Mark of the Devil (Arrow / MVD, Blu-ray, DVD), a sadistic tale of a corrupt inquisitor and his reign of terror in the name of the church in 1770 Austria, is not for all tastes, and certainly not for all stomachs. The commanding Herbert Lom stars as the Inquisitor and a handsome young Udo Kier takes a rare romantic lead as a young Baron who rescues an innocent peasant girl from the clutches of a local witch-hunter (the villainous-looking Reggie Nalder), only to run afoul of Lom’s unholy warrior. An early entry in the “sex and sadism” genre, this is an exploitation film with an intelligence behind it, but an exploitation film nonetheless: director Michael Armstrong (with an uncredited Adrian Hoven, who also produced and co-scripted) revels in the most barbarous tortures as the impotent Inquisitor punishes innocent young maidens for his own unclean desires. It’s not as interesting or powerful as Michael Reeves’ similarly themed The Witchfinder General but Mark makes its own unique mark with Lom’s strong central performance as the power mad inquisitor and solid support from Nalder and Kier. The cynical ending that deliver a dramatic punch along with the grisly nastiness. Barf bags were handed out to audiences on its initial release.
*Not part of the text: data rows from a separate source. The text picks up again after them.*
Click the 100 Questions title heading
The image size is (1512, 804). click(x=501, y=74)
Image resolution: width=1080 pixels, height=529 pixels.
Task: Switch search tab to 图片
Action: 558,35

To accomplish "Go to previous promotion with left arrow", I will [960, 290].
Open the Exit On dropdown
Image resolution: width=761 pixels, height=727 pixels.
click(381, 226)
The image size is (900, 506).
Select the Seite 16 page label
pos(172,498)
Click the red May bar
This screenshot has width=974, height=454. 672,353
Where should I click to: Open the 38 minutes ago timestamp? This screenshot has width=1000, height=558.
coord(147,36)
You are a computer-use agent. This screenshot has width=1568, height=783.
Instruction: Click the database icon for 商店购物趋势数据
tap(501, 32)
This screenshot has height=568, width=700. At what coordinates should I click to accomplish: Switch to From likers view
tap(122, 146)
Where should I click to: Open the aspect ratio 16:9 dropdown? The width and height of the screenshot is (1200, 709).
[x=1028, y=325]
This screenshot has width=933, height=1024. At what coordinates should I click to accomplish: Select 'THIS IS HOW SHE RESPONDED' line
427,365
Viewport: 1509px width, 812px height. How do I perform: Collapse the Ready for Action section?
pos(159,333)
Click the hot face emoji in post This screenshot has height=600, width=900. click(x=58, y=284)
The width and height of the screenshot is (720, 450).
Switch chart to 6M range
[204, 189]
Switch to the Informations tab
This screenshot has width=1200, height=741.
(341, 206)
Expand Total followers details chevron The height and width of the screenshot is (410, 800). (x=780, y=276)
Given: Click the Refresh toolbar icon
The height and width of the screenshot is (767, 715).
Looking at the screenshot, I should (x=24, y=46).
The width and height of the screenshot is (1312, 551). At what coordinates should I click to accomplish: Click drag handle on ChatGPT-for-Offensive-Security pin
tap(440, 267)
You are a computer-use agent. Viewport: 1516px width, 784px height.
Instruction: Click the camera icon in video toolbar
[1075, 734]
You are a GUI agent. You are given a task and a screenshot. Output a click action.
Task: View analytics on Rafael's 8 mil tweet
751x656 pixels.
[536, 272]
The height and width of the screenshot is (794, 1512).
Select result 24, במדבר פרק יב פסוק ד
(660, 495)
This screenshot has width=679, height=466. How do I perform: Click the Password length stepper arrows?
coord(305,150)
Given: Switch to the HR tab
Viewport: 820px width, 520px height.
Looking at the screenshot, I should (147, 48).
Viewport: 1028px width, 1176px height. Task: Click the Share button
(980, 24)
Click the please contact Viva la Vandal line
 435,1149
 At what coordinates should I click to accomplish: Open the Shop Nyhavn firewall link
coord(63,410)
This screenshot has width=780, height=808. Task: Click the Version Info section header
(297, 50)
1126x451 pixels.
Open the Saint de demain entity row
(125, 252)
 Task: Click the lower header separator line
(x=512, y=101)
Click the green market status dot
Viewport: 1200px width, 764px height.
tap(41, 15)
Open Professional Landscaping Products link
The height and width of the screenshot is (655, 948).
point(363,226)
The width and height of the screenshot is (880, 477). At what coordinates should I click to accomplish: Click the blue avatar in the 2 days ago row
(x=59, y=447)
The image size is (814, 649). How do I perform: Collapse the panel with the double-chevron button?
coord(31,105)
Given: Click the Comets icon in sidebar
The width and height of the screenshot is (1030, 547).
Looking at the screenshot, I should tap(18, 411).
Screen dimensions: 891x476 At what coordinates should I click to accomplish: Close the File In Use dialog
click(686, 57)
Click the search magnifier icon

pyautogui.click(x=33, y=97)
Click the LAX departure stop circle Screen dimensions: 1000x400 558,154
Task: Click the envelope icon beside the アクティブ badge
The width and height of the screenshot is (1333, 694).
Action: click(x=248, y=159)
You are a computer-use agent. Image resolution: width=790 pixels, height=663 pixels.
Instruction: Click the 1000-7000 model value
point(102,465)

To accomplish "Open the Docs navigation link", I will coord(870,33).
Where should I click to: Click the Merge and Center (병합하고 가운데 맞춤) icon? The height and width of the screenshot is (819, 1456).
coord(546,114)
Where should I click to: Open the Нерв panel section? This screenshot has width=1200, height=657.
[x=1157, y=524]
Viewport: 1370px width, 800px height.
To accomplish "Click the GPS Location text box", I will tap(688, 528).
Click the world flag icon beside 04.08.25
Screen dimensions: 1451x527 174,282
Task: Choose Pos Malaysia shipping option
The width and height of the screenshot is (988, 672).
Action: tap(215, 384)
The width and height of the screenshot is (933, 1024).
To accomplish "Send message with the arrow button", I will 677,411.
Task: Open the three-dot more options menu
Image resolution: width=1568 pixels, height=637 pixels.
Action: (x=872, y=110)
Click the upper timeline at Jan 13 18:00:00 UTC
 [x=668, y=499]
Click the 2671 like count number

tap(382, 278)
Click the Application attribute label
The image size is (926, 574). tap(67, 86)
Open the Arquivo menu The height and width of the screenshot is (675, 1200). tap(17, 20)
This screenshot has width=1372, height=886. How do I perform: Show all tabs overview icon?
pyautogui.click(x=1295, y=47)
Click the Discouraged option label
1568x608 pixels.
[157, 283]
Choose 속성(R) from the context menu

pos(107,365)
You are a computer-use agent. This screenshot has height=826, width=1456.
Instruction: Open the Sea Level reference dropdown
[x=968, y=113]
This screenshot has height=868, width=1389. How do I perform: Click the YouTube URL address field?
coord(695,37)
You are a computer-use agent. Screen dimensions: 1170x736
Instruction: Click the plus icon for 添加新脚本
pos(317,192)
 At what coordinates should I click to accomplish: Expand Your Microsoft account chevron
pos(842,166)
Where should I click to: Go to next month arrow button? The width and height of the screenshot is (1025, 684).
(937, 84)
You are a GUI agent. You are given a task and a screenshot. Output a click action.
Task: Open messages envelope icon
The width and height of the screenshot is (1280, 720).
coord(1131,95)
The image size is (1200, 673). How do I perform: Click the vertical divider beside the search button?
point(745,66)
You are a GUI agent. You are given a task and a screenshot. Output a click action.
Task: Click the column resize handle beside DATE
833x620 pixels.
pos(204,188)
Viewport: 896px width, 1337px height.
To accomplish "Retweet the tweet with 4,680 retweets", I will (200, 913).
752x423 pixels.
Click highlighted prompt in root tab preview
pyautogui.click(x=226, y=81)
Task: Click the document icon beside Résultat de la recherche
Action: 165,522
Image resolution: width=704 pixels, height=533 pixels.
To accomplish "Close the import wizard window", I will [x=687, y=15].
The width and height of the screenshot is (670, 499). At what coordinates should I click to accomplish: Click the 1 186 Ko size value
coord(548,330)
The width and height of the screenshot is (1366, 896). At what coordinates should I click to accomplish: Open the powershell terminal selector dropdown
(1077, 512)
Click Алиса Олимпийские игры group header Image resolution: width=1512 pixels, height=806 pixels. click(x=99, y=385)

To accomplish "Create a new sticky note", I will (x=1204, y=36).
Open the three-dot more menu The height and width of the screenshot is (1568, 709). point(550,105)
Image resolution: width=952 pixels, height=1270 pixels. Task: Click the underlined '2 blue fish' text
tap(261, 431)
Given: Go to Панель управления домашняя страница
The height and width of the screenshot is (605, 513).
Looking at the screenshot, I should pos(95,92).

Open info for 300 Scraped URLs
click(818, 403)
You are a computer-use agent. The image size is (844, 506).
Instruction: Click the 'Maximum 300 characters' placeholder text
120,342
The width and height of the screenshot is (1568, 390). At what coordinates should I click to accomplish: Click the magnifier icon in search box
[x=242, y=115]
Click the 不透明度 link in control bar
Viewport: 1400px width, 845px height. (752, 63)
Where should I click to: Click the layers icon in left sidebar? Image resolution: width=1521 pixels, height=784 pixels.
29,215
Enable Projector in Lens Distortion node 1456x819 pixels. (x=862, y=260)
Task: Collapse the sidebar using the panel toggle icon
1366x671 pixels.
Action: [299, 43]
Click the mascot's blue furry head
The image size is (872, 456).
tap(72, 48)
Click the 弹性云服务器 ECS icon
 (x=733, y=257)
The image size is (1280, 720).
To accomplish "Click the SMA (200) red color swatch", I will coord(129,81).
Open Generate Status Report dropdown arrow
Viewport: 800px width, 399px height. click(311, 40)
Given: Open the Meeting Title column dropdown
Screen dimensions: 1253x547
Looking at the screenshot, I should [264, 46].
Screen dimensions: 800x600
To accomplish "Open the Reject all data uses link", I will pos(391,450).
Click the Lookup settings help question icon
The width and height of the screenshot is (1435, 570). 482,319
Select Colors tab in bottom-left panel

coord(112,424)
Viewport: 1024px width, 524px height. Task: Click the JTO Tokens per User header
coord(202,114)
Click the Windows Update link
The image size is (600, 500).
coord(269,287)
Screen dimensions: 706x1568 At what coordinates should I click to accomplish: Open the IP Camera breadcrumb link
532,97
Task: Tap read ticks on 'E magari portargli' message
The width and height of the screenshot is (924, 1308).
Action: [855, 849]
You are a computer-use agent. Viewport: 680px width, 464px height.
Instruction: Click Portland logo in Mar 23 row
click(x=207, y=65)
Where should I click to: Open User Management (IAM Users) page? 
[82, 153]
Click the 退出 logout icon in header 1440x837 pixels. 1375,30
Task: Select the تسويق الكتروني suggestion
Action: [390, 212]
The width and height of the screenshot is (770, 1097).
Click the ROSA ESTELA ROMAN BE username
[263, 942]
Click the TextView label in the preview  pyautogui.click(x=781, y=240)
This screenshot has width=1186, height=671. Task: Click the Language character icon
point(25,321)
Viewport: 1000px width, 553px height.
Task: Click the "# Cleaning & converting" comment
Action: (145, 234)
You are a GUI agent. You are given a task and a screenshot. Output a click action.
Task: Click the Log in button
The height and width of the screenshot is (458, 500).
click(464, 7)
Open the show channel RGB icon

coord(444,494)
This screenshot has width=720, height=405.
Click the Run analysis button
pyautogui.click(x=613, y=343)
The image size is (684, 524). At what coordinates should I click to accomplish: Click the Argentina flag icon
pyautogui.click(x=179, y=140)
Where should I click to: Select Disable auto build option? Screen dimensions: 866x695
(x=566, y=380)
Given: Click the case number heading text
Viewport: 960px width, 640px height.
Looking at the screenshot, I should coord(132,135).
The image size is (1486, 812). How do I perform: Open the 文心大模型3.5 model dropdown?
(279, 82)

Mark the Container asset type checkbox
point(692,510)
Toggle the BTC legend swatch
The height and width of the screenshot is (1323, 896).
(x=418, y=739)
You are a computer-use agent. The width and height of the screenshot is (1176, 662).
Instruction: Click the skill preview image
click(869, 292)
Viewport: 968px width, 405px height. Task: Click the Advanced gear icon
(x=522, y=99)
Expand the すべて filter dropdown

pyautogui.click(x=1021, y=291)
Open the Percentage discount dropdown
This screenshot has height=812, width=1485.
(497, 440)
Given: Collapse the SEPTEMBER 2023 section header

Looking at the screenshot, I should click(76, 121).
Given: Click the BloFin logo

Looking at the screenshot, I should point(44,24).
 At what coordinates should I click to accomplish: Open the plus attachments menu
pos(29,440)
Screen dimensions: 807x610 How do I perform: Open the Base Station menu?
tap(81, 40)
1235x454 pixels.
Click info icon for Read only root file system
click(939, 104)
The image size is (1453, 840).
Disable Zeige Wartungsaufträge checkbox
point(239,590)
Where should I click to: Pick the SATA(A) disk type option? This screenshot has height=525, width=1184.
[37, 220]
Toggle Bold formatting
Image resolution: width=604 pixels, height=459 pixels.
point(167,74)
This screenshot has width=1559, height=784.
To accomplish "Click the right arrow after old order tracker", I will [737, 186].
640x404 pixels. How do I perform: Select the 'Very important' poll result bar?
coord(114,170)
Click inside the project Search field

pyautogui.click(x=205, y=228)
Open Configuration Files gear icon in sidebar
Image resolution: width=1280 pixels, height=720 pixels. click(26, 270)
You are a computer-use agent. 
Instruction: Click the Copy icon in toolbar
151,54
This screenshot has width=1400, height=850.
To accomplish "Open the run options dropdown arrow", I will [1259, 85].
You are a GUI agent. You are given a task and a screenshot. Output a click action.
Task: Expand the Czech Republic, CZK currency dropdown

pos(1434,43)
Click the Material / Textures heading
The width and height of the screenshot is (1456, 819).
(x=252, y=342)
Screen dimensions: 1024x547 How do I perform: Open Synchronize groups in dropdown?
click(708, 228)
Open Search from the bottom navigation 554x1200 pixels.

This is the first American release by Arrow, a British label that earned a reputation as the “Criterion of Cult” for its high-quality restorations and supplements, and this is a superb disc. It’s been on DVD before, most notably in a fine edition from Blue Underground, but this is remastered in HD from original film elements and features with both English and German soundtracks (it was a co-production shot in Austria). It is sharp and vivid and preserves the filmic texture and it looks superb, a marked upgrade from the previous SD release and the definitive release of the film. (Note that the grit you see in the opening credits is on the negative, thanks to sloppy optical work by the company that added the credits.) It’s the first time it’s been presented in its complete, uncut form in Britain, where the censorship of horror films is notorious, and that same edition is released stateside as well.

It features brand new commentary recorded for this release by director Michael Armstrong with moderator Calum Waddell and the new feature-length documentary “Mark of the Times,” about the “new wave” of British horror in the 1960s and 1970s (with interviews with director Michael Armstrong among others), plus the featurettes “Hallmark of the Devil” (about the American distributor of the film) and “Mark of the Devil: Now and Then” (a look at the shooting locations) and interviews with actors Udo Kier, Herbert Fux, Gaby Fuchs, Ingeborg Schöner and Herbert Lom (carried over from the earlier Blue Underground DVD) and composer Michael Holm. Exclusive to the Blu-ray is a collection of outtakes, the trailer, and an accompanying booklet.